The methane seeps found are in Alaska and Greenland in lakes along the margins of ice cover.
Samples showed that some of these are releasing the ancient methane, perhaps from natural gas or coal deposits underneath the lakes, whereas others are emitting much younger gas, presumably formed through decay of plant material in the lakes.
"We observed most of these cryosphere-cap seeps in lakes along the boundaries of permafrost thaw and in moraines and fjords of retreating glaciers," the report, led by Katey Walter Anthony from the University of Alaska at Fairbanks (UAF), said.
Emphasizing the point that warming in the Arctic is releasing this long-stored carbon.
"If this relationship holds true for other regions where sedimentary basins are at present capped by permafrost, glaciers and ice sheets, such as northern West Siberia, rich in natural gas and partially underlain by thin permafrost predicted to degrade substantially by 2100, a very strong increase in methane carbon cycling will result, with potential implications for climate warming feedbacks."
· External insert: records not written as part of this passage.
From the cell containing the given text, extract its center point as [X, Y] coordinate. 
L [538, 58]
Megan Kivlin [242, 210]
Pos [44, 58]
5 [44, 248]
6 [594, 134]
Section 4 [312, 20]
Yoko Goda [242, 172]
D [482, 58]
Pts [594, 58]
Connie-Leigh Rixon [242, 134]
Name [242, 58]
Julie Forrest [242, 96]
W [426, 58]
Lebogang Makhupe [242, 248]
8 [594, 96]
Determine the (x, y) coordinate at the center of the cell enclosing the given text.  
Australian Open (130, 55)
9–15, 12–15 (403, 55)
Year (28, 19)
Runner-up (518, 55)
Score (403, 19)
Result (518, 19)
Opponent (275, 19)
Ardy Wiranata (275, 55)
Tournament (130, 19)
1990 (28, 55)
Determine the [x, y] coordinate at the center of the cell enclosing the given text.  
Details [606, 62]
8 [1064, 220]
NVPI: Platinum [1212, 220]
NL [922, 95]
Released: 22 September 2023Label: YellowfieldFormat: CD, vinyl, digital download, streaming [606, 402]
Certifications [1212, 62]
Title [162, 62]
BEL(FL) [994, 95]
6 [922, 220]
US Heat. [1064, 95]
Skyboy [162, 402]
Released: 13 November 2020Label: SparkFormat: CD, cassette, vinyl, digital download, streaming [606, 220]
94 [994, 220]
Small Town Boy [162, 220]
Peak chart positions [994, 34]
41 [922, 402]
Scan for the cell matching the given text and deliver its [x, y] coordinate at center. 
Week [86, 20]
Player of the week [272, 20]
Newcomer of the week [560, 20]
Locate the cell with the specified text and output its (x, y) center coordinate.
The region stores vast quantities of the gas in different places - in and under permafrost on land, on and under the sea bed, and - as evidenced by the latest research - in geological reservoirs.
"The Arctic is the fastest warming region on the planet, and has many methane sources that will increase as the temperature rises," commented Prof Euan Nisbet from Royal Holloway, University of London, who is also involved in Arctic methane research.
"This is yet another serious concern: the warming will feed the warming."